◆ Input records ◆
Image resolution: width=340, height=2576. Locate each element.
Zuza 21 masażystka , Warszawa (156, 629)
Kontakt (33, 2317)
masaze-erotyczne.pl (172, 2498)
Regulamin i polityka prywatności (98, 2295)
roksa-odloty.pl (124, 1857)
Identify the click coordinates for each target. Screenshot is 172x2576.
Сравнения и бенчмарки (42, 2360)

◆ Exercise directions ◆
Nothing but the line with "Zuza 21 masażystka , Warszawa (156, 629)" and the lines after it, through the end of the material, should appear in the output, word for word.

◆ Solution to the exercise ◆
Zuza 21 masażystka , Warszawa (156, 629)
Kontakt (33, 2317)
masaze-erotyczne.pl (172, 2498)
Regulamin i polityka prywatności (98, 2295)
roksa-odloty.pl (124, 1857)
Identify the click coordinates for each target. Screenshot is 172x2576.
Сравнения и бенчмарки (42, 2360)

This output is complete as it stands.